Could you please quote the relevant Canons from these Ecumenical Councils which forbid depictions of God the Father? I don't think they exist, but perhaps I have missed them.
*crickets* for nearly three years.
There are no canons per say about the icon, but there is the spirit of the 7th Ecumenical council.
As
Orthodox Wiki says:
Icons depicting God the Father do not conform to the teachings of the Seventh Ecumenical Council. God the Father is invisible and not able to be depicted. Since Christ was born of the indescribable Father, the Father cannot have an image.
Here is but one quote from the epistle of Pope St. Gregory II’s letter on the Holy Icons to Emperor Leo the Isaurian:
“Why do we not delineate and paint the Father of the Lord Jesus Christ? Because we have not seen and known Him, and it is impossible to delineate and paint the divine nature.”
This epistle of St. Gregory was adopted into the minutes of the Seventh Ecumenical Council. This council stipulated that we depict only the incarnate person of Christ. God the Father was never incarnate, and was never therefore depictable as a human being, perish the thought! He is invisible to all created beings.Let us take another quote, and this time from the great St. John of Damascus.
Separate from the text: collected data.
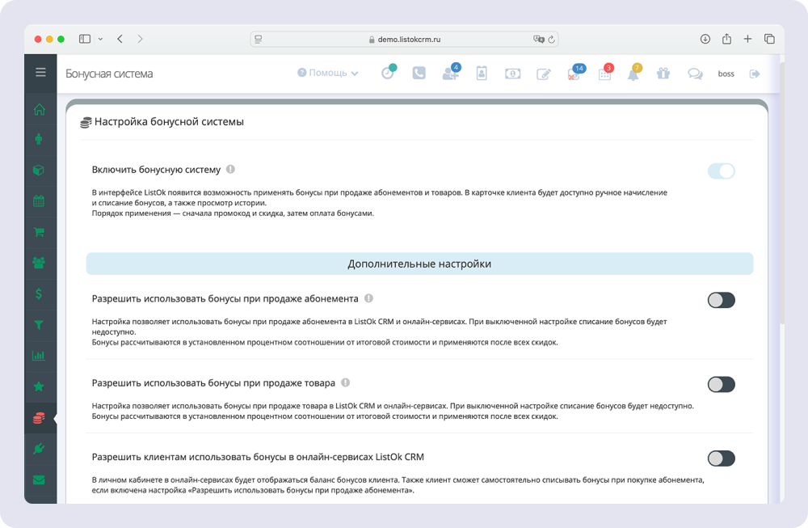
Task: Click the logout arrow icon next to boss
Action: [x=755, y=74]
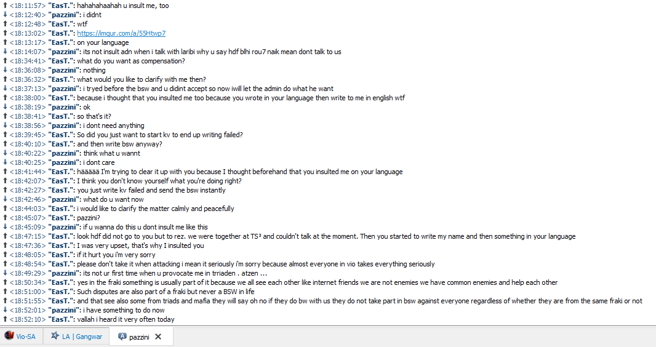
Task: Close the pazzini chat tab
Action: 158,337
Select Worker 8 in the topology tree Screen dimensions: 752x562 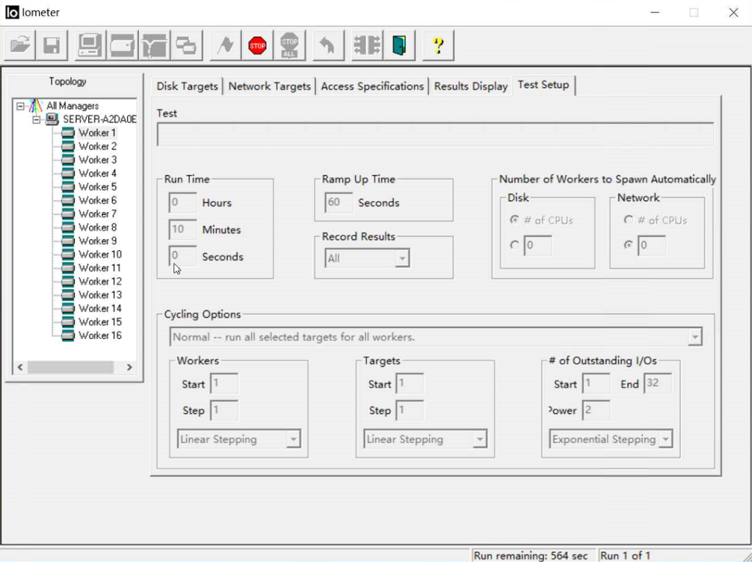pos(97,227)
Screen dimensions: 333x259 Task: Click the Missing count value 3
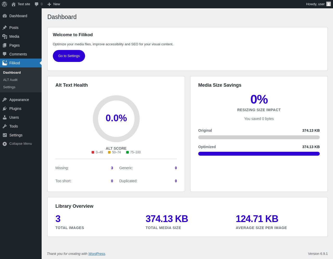click(x=112, y=168)
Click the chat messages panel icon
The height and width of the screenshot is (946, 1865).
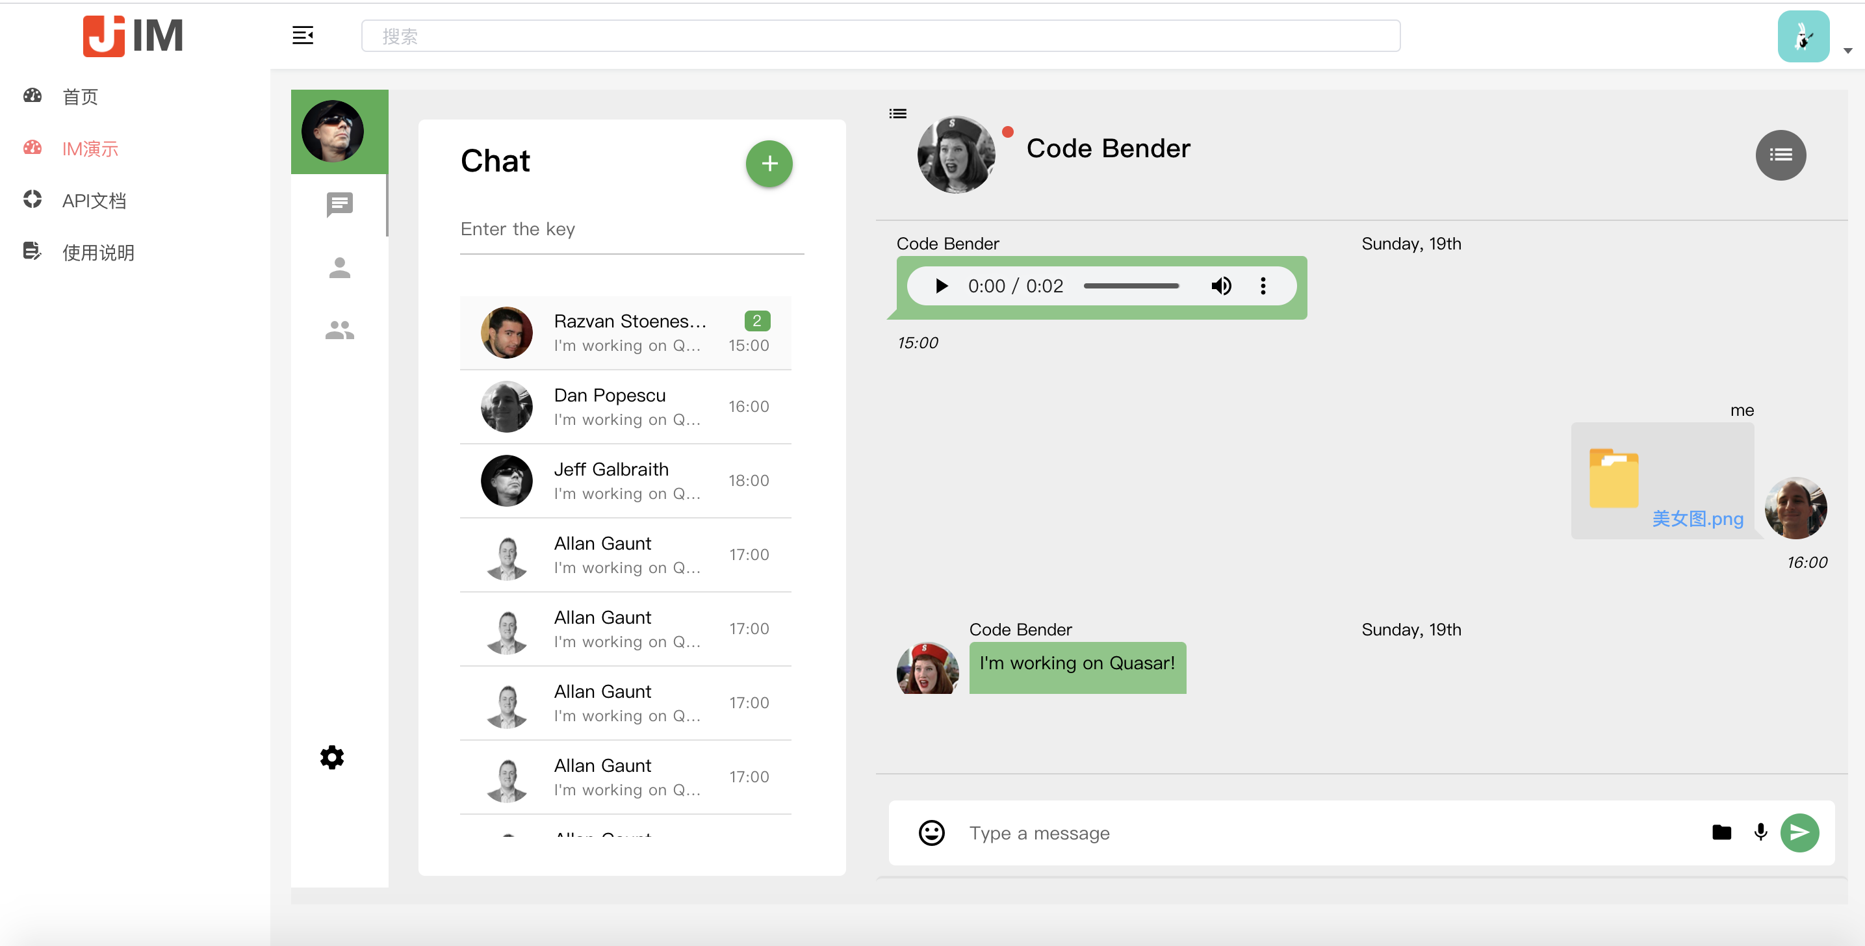(338, 203)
From his book on Christological Arguments: “If we made an icon of the invisible God, we should certainly be in error, but we do nothing of the sort, for we are not in error if we make the icon of the incarnate God, Who appeared on earth in the flesh, and Who, in His ineffable goodness, lived among men and assumed the nature, quantity, shape and color of flesh.”
There are many more fatehrs who wrote ont his too, but I am not sure any Early Church Fathers wrote positively about making an icon with God the Father Shown.
1 Corinthians 10:23 "All things are lawful for me, but all things are not expedient: all things are lawful for me, but all things edify not."